パルコは幅広い人とアートのコミュニケーションをする場
パルコミュージアムから劇場まで、文化的な活動はパルコにとって企業の存在意義の一つ。手塚部長は、「ギャラリーが多いのは、パルコに来るたびに新しい発見がある、そのような刺激を与えたいからだ。アートを購入する若い人が増えた。ファッションが好きな人はアートへの関心が高い」と話す。パルコミュージアムでは、見て楽しいコンテンツを提供し、ギャラリーでは新進気鋭のアーティストやクリエイターの作品を紹介している。南塚代表は、「パルコは、若い世代がファッション以外にアートに興味を持ち始める場。アートに関心がなかったような幅広い層とのコミュニケーションの場になっている」と語る。アートは、一定の富裕層とエリート層のものだったが、ファッションなどのコラボにより、民主化、大衆化が進んでいる。「日本におけるアート的デコレーション=ポピュラーアートの浸透力はものすごい。そうではなく、中身のあるアートを届ける必要がある。価値のあるアートを一般に届けるために、よりフレンドリーなアプローチを模索している。保守的なアート界からすると、商業的と見られることもあるが新しい層とのタッチポイントになり、販促効果も大きい」と同代表。

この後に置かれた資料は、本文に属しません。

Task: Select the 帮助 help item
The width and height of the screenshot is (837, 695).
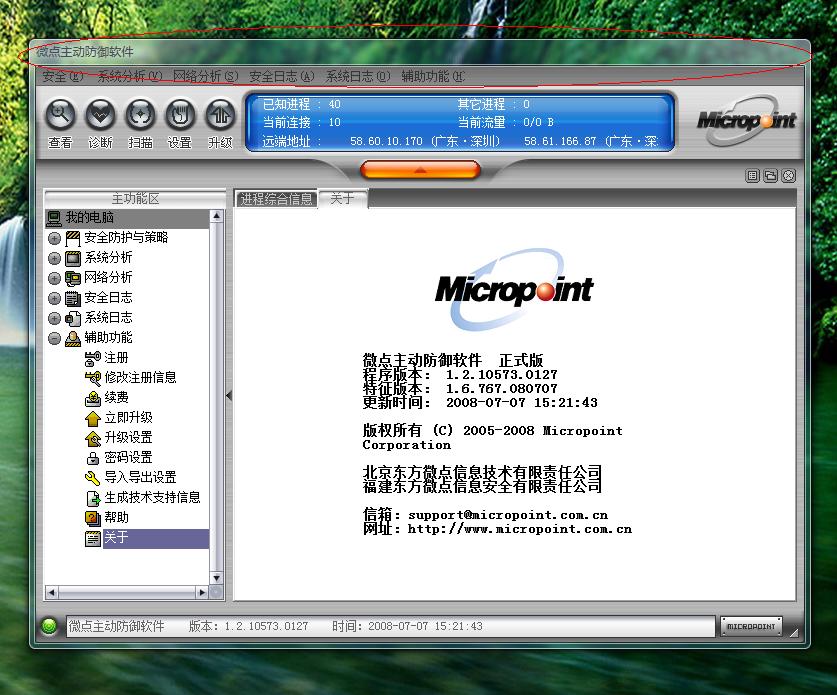Action: [116, 517]
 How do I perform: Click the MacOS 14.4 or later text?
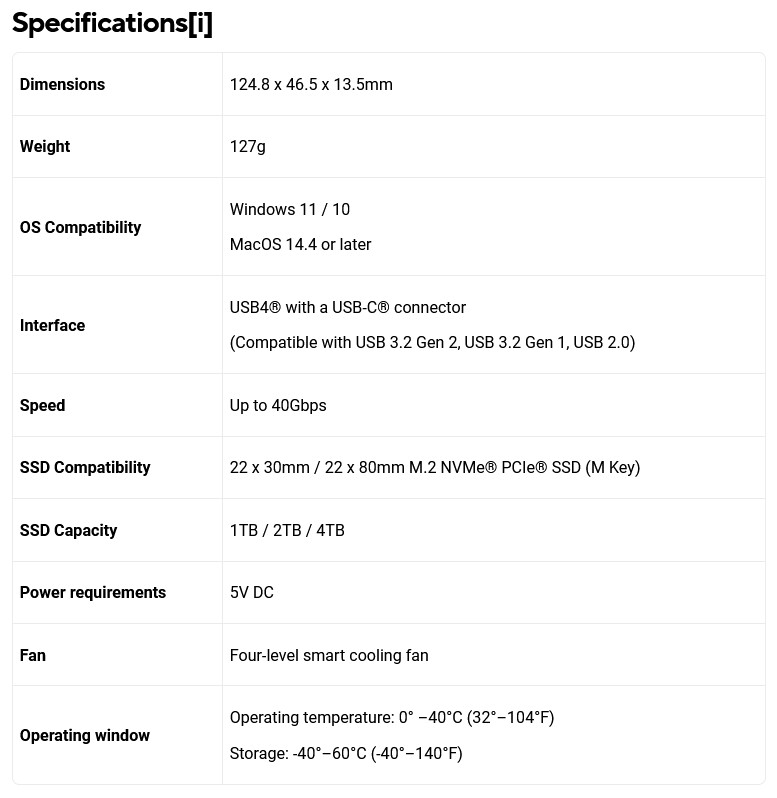tap(300, 245)
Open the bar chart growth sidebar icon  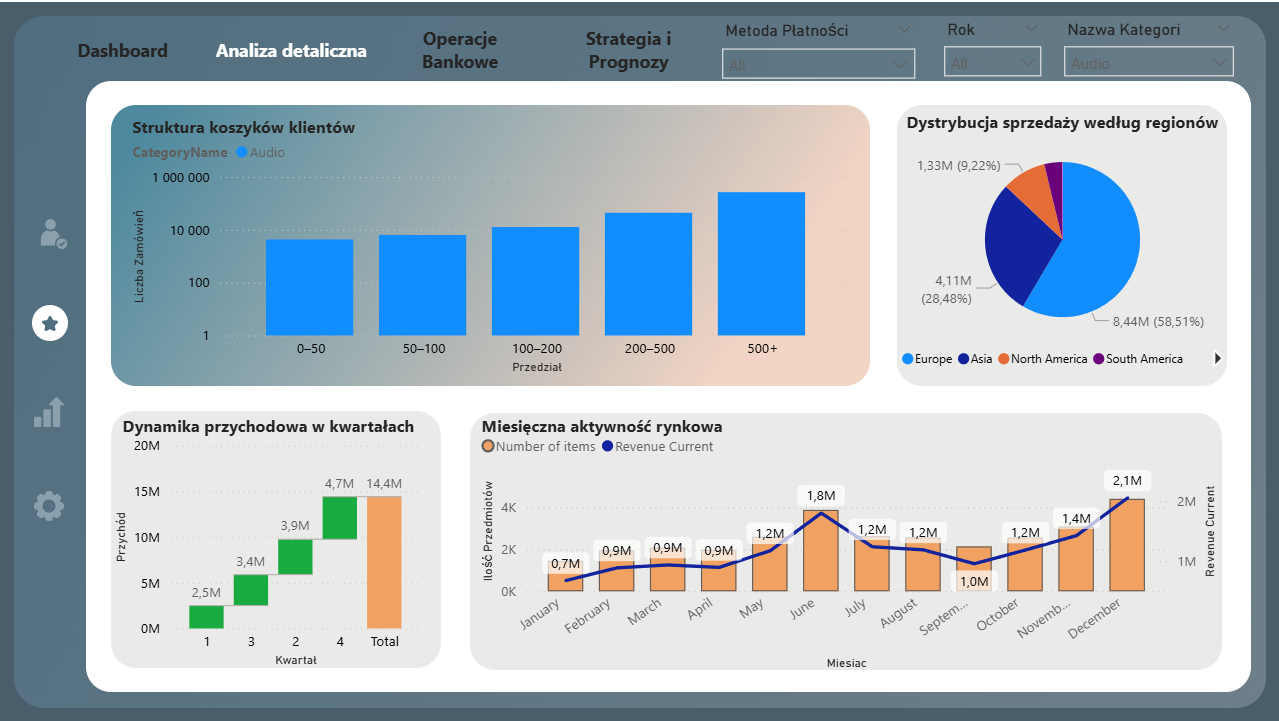49,412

NANZUKAが目指すのは、パルコとの取り組みなどを通じて商業目的だけで拡大してきたポピュラーアートに挑むことだ。
「ルイ・ヴィトン」が変えた企業とアーティストの関係
手塚部長と南塚代表は、2000年前半の「ルイ・ヴィトン(LOUIS VUITTON)」(以下、LV)と村上隆のコラボレーションが、ファッションとアートの関係性を象徴すると口をそろえる。このコラボレーションを機に、アートの大衆化が進み、ファッションとアートの蜜月は続いている。南塚代表は、「LV」と村上のコラボについて、「ファッションの価値を高め、アートの価値をより広く認知させることに成功した例。ファッションだけで新しいものを生み出すのは難しいが、アートは常に新しいものを産まなければならない。うまくアートを解釈して取り入れれば、新たなものが生まれる」と話す。「LV」と村上とのコラボは、アーティストにとって重要な著作権にも変化をもたらした。それ以前“著作権“は企業側にあるケースが多かったが、アーティストに残すべきだと言う流れができた。契約によりけりだが、アーティストがコラボ作品を自分の作品として発表し販売できるようになった。無名なアーティストがラグジュアリー・ブランドとコラボすれば、一気に広く知れ渡り、価値が上がる。ブランドにとっても新たな話題づくりになる。コラボは、ブランドにとってもアーティストにとっても“ウィン・ウィン”というわけだ。同代表は、「20世紀のアートは概念=コンセプトありきだった。今は、コンテクスト=文脈の時代で、作品から派生する影響も含まれる。ファッションは実用性が求められ、商業化するには、文脈が重要視される」と話す。ブランドがアーティストとコラボするのは、お互いの文脈を共有することで相互価値を高めるためだ。ラグジュアリー・ブランドの情報発信性や付加価値を生む力にアート業界は学ぶべきということだ。南塚代表は、「システムの中に自然に価値が生まれるのを待っているだけではダメだ。アーティストは、能動的に価値を生み出すことを考えるべきだ」と言う。
業界の枠組みを超えたコラボは加速するか?
手塚部長は、「アーティストに対する反応が、ブランド自体の方向性になっている。クリエイティブ・ディレクターの世代交代で、キム・ジョーンズ(Kim Jones)が『ディオール(DIOR)』のメンズ、ファレル・ウィリアムス(Pharrell Williams)が『LV』メンズを率いている。彼らは、ストリートアートに大きく影響を受けている」と話す。メゾンを率いるのは通常、ファッションを学んだデザイナーたちだった。それが、「LV」はメンズのクリエイティブ・ディレクターにミュージシャンであるファレルを選んだ。10年前のファッション業界では、想像できないことが起こっている。ファッションやラグジュアリー業界に求められる価値が時代と共に変化し、ファッションの専門知識よりも、ファレルが持つ感性や影響力が今、ブランドに必要と考えたからだろう。「現代アーティストがラグジュアリー・ブランドのディレクターになるなど、業界の境界を超えて起こりうるのか?それは、もはやクリエイターに適正があるかないかだと思う」と南塚代表。時代を映し出す鏡がアートであれば、それを一般に波及させる力を持つのがファッション。「LV」とファレルがタッグを組んだように、業界の枠組みを超えて、アーティストがラグジュアリー・ブランドのディレクションを手掛ける日が来るかもしれない。